Pipeline(memory=None,
     steps=[('vect', TfidfVectorizer(analyzer='word', binary=False, decode_error='strict',
        dtype=<class 'numpy.int64'>, encoding='utf-8', input='content',
        lowercase=True, max_df=1.0, max_features=None, min_df=1,
        ngram_range=(1, 1), norm='l2',
        preprocessor=<function preproc...nalty='l2', random_state=0, solver='liblinear', tol=0.0001,
          verbose=0, warm_start=False))])

In [82]:
from sklearn.metrics import accuracy_score, confusion_matrix, classification_report

# Now apply those above metrics to evaluate your model
# Your code here
predictions = clf.predict(X_test)
print('accuracy:',accuracy_score(y_test,predictions))
print('confusion matrix:\n',confusion_matrix(y_test,predictions))
print('classification report:\n',classification_report(y_test,predictions))
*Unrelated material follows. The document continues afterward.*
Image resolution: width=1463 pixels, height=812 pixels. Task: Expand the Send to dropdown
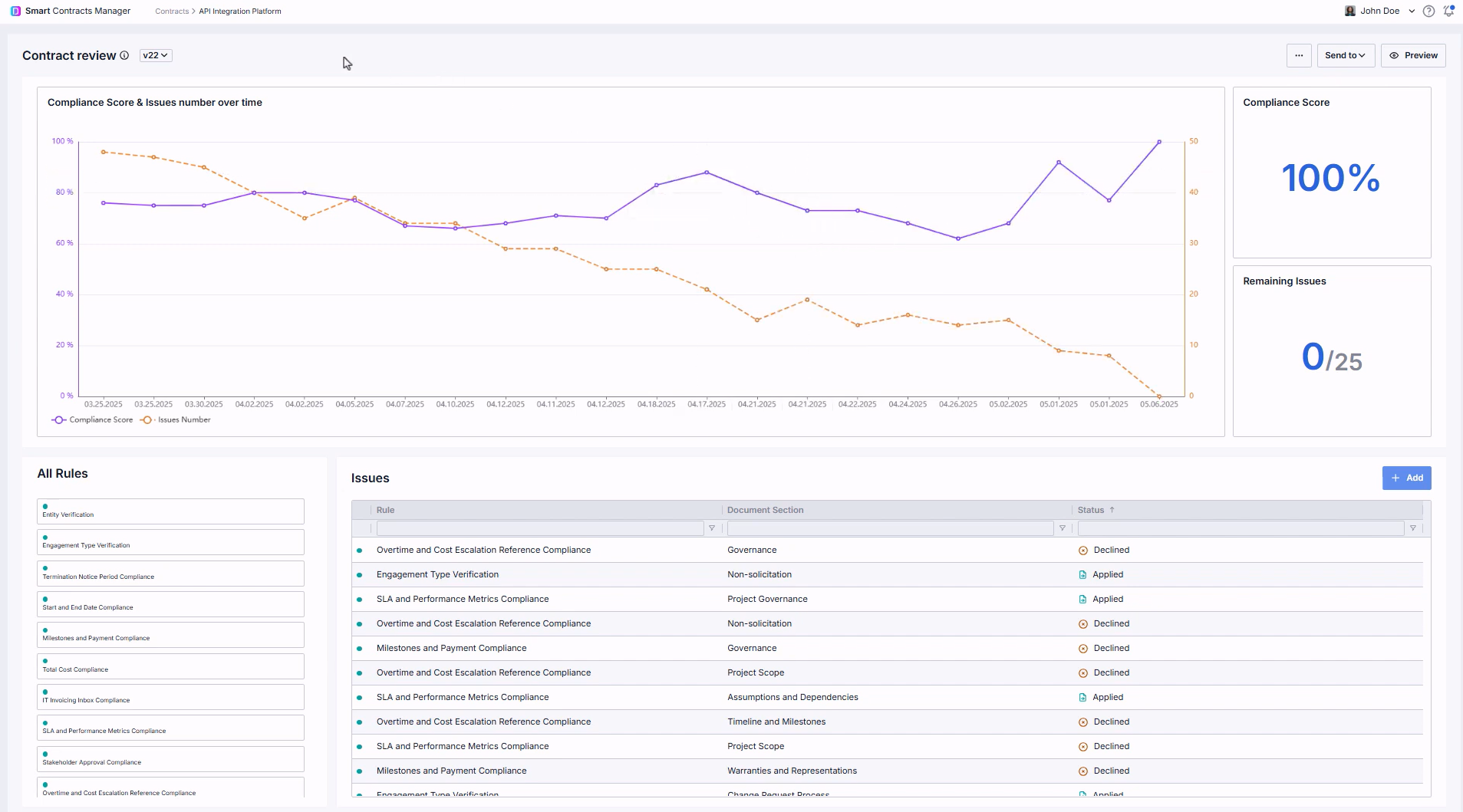coord(1345,55)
accuracy: 0.7521085441877521
confusion matrix:
 [[ 8781  4370]
 [ 3066 13780]]
classification report:
              precision    recall  f1-score   support

          0       0.74      0.67      0.70     13151
          1       0.76      0.82      0.79     16846

avg / total       0.75      0.75      0.75     29997



Finally, let's run some tests :-)

In [85]:
twits = [
    "This is really bad",
    "I love this!",
    ":)",
]

preds = clf.predict_proba(twits)

for i in range(len(twits)):
    print(f'{twits[i]} --> Negative, Positive = {preds[i]}')

This is really bad --> Negative, Positive = [0.96 0.04]
I love this! --> Negative, Positive = [0.08 0.92]
:) --> Negative, Positive = [0.38 0.62]


If we would like to use the classifier in another place, or just not train it again and again everytime, we can save the model in a pickle file:

In [84]:
import pickle
import os

pickle.dump(clf, open(os.path.join('data', 'logisticRegression.pkl'), 'wb'), protocol=4)

## And you're done! I hope you liked this!